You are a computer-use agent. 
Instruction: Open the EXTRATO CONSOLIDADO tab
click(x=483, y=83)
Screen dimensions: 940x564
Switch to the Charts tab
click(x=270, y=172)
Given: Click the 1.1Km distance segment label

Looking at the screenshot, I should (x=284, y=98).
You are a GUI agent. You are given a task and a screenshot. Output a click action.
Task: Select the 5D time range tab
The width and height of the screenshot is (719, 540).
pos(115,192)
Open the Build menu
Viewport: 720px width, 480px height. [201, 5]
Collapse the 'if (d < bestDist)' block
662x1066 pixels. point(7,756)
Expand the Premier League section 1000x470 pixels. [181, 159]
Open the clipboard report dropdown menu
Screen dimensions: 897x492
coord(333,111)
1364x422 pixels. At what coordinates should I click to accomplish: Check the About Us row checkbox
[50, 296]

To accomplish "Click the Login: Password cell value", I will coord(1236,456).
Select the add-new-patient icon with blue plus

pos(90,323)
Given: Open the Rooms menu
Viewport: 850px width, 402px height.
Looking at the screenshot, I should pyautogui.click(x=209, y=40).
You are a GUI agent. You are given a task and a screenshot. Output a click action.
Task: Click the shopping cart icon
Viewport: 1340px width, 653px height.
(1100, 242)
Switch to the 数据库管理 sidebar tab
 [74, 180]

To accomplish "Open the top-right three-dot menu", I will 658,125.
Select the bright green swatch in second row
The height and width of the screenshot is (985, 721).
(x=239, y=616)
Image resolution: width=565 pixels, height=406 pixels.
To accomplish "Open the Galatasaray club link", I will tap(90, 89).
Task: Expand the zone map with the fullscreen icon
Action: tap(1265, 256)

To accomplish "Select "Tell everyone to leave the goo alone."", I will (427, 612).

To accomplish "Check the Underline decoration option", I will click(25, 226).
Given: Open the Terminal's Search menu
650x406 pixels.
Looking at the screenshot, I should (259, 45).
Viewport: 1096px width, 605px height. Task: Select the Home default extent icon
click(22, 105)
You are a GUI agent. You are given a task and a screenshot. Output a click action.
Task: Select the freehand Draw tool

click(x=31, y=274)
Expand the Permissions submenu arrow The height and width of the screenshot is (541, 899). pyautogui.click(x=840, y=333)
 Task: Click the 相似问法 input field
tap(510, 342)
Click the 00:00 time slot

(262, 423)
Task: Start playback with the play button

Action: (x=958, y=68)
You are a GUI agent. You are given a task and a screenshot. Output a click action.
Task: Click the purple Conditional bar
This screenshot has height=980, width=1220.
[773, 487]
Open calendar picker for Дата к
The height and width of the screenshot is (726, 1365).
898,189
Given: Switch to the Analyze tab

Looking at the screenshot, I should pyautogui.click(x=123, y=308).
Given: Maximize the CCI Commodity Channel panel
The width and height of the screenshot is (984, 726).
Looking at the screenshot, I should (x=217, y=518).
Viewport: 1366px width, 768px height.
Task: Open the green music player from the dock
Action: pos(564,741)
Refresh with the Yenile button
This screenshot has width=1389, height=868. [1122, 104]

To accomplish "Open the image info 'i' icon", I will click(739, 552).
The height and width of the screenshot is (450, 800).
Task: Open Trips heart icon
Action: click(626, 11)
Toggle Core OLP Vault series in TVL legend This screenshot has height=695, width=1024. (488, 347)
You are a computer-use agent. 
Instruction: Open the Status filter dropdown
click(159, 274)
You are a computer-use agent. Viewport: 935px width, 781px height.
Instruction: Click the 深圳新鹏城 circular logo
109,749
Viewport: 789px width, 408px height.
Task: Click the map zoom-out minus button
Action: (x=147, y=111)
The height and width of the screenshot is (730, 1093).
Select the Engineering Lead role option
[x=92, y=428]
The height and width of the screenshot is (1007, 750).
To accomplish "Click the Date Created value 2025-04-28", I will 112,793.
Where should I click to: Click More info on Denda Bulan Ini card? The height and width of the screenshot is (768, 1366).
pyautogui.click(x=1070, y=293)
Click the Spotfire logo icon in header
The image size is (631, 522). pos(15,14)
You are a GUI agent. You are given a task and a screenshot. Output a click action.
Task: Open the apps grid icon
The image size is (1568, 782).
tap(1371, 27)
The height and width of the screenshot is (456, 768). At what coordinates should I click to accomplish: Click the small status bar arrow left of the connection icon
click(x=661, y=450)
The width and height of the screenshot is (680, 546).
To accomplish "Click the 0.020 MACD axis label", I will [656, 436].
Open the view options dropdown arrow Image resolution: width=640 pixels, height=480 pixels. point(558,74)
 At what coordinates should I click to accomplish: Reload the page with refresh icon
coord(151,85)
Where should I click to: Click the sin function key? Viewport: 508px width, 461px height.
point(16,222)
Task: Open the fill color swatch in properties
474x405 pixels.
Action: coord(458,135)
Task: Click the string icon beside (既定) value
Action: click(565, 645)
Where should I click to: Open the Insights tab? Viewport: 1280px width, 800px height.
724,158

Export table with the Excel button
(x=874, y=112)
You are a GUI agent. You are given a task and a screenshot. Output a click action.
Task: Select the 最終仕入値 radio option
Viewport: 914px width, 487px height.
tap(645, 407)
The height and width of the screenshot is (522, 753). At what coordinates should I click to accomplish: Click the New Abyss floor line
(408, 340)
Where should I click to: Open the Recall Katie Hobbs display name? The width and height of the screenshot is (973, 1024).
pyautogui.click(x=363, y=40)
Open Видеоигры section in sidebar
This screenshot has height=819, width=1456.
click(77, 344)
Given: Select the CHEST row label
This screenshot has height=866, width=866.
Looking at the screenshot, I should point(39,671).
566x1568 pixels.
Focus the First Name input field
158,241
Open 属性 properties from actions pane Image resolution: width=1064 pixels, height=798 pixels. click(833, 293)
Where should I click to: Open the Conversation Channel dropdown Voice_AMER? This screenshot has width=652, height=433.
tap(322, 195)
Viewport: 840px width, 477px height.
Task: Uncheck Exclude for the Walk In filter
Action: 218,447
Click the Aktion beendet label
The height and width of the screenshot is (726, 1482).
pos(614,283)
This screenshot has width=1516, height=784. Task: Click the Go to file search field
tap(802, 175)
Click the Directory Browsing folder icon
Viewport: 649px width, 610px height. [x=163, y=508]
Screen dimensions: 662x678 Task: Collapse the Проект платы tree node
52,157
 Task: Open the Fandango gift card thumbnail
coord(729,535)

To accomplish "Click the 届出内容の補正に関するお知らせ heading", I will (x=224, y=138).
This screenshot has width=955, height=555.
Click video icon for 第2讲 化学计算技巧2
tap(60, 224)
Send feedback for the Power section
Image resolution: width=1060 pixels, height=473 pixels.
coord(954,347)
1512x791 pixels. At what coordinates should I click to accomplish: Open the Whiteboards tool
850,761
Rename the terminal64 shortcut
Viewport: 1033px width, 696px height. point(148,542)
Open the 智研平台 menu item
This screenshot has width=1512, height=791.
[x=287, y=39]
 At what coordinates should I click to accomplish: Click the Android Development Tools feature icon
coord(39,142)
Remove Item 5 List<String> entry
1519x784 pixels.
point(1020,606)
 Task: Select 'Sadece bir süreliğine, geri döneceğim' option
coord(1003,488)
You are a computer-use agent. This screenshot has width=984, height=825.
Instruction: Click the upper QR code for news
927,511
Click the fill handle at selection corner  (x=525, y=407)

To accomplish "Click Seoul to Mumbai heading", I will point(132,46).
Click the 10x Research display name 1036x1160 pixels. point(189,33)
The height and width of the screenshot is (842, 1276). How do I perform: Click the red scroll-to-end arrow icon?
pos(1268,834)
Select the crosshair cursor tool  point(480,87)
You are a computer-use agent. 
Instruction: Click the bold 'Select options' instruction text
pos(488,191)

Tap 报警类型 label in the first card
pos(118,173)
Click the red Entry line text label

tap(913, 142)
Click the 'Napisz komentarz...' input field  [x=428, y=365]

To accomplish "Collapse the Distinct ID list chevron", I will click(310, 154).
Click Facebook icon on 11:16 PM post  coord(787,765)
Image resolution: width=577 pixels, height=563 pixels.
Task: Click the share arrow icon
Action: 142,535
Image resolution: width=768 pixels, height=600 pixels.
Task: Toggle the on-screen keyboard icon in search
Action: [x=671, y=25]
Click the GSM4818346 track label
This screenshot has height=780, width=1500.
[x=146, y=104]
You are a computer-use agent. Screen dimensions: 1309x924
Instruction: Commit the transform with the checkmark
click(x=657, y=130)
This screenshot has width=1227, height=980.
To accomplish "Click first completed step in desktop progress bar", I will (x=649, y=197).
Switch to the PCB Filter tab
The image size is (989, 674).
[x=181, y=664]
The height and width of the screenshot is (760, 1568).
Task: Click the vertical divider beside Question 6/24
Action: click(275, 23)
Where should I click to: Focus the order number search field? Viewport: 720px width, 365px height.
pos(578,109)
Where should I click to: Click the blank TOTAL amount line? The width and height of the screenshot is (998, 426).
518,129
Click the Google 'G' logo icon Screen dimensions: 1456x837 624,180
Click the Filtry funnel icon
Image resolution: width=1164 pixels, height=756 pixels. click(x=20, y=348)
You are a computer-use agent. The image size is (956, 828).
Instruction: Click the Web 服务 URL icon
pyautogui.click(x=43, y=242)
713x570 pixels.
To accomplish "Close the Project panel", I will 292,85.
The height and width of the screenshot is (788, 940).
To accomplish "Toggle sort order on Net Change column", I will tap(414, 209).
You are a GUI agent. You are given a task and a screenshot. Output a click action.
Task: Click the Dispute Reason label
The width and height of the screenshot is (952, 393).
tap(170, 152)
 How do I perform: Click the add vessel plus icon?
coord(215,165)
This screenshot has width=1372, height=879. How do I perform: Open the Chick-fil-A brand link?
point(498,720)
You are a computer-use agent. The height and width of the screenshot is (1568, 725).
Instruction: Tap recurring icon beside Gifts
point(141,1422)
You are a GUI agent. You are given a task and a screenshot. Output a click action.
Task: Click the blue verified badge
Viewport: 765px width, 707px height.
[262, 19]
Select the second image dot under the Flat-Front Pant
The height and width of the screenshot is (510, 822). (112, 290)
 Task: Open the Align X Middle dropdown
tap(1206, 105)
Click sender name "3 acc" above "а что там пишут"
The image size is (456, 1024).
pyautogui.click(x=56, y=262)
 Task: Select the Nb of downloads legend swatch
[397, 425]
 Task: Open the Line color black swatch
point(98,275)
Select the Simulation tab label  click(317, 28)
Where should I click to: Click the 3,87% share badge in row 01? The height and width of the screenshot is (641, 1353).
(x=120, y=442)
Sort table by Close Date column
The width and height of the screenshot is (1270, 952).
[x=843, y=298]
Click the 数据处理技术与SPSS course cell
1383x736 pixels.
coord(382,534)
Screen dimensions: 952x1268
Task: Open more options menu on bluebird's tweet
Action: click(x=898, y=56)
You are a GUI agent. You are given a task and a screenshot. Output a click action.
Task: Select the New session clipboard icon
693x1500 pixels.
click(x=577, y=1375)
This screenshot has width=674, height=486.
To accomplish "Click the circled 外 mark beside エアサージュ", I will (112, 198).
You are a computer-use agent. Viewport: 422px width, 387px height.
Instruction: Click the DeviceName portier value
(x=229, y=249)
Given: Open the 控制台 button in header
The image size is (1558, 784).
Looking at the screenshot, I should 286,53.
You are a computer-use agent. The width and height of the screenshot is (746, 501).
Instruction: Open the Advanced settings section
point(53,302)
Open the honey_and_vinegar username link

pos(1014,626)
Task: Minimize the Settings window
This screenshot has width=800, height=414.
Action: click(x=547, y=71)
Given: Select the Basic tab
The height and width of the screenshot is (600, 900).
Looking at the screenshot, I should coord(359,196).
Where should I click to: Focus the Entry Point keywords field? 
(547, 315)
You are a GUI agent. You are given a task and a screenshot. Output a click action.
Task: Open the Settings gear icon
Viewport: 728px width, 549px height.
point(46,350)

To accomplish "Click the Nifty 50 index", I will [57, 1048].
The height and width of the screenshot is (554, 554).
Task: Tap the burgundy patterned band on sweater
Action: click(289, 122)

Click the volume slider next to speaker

**Your objective**
An exact copy of the lines above between the line holding "The height and width of the screenshot is (726, 1482)." and the line holding "Open the 智研平台 menu item", inclusive, is the whole answer.

**Written solution**
The height and width of the screenshot is (726, 1482).
pos(614,283)
This screenshot has width=1516, height=784. Task: Click the Go to file search field
tap(802, 175)
Click the Directory Browsing folder icon
Viewport: 649px width, 610px height. [x=163, y=508]
Screen dimensions: 662x678 Task: Collapse the Проект платы tree node
52,157
 Task: Open the Fandango gift card thumbnail
coord(729,535)

To accomplish "Click the 届出内容の補正に関するお知らせ heading", I will (x=224, y=138).
This screenshot has width=955, height=555.
Click video icon for 第2讲 化学计算技巧2
tap(60, 224)
Send feedback for the Power section
Image resolution: width=1060 pixels, height=473 pixels.
coord(954,347)
1512x791 pixels. At what coordinates should I click to accomplish: Open the Whiteboards tool
850,761
Rename the terminal64 shortcut
Viewport: 1033px width, 696px height. point(148,542)
Open the 智研平台 menu item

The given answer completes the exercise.